Wikipedia is very good, but ALWAYS look for more than one source.
Wikipedia is a terrible source, but it's a great source for other sources.
One of the biggest problems with the site is that it doesn't archive the linked material. So you can have a bunch of dead links to older historical entries, which undermines the value over long terms.
One of the biggest problems with the site is that it doesn't archive the linked material. So you can have a bunch of dead links to older historical entries, which undermines the value over long terms.
You know, that's an excellent point. I am surprised that, in 2025, there isn't an automatic Internet Archive service in place that does that for any link added to a Wiki entry.

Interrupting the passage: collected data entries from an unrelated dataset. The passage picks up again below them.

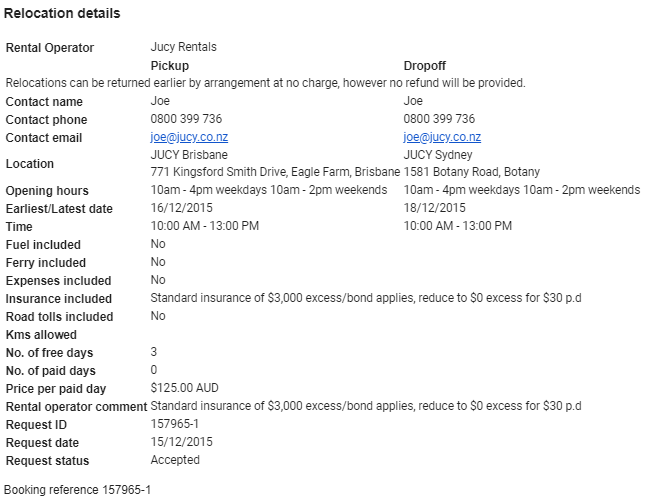This screenshot has height=503, width=645.
Task: Click the Insurance included label
Action: click(x=59, y=299)
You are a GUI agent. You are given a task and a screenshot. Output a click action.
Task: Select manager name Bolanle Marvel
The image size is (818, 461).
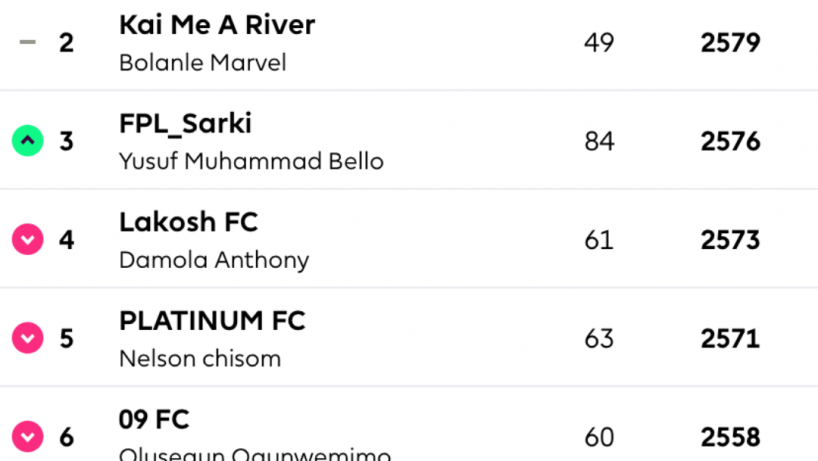click(x=202, y=63)
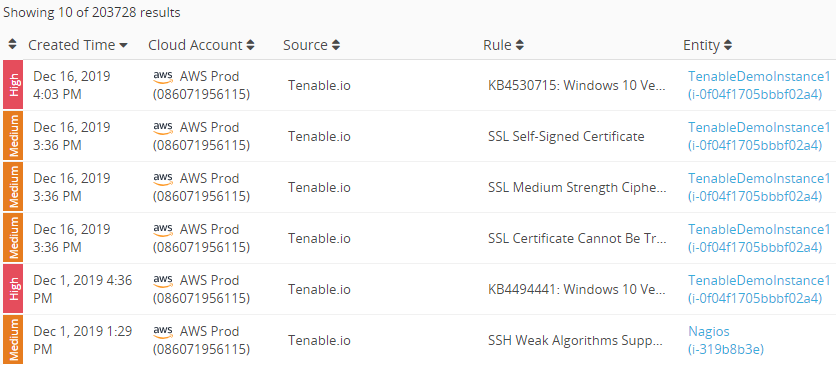Screen dimensions: 836x365
Task: Select SSH Weak Algorithms rule row
Action: (577, 340)
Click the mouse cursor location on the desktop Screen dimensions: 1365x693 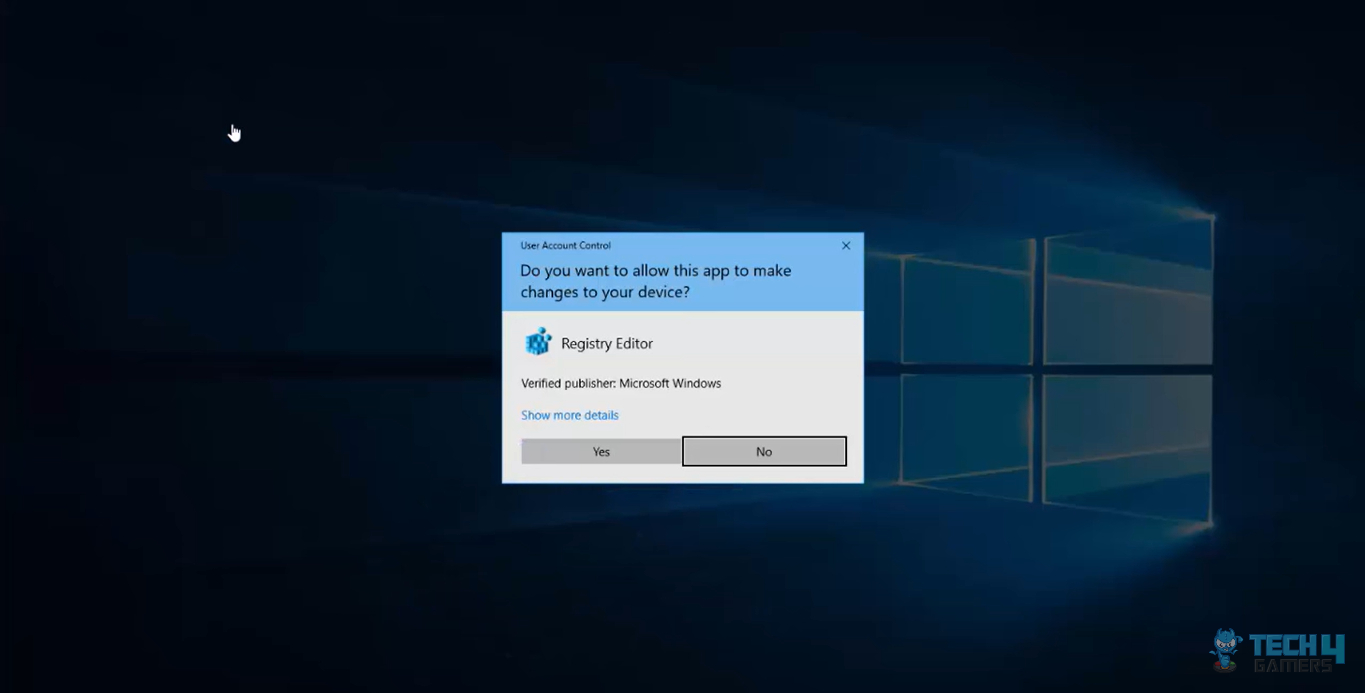pos(234,131)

ETA: logistically, there's quite a bit entailed thinking on it more. Besides developing a queue system for existing and new links on Wikipedia's side, they'd now be non-trivial extra traffic on IA's side. Probably need to have some deal in place first. Otherwise, Wikipedia would need to run their own archive service, which instantly adds to the overall size. As of Jan 2024, it's already ~88GB for just raw text.
In elementary school I was doing a paper on Al Capone and there was the section with his early days which included "like every young boy he liked jerking off."
Most likely true, though the sources were missing.
Is it bad that I didn't know masturbation was a thing until AFTER I had already had sex? My girlfriend was like "Why are your loads always so massive??? How often do you jerk off???"
And I was like ".....what do you mean by jerk off?"
They should be teaching kids how to use Wikipedia properly rather then banning it out right. Use it like a search engine and follow the cited sources for real research. Check the authors of the cited sources for any bias. Check the edit history if something seems suspicious.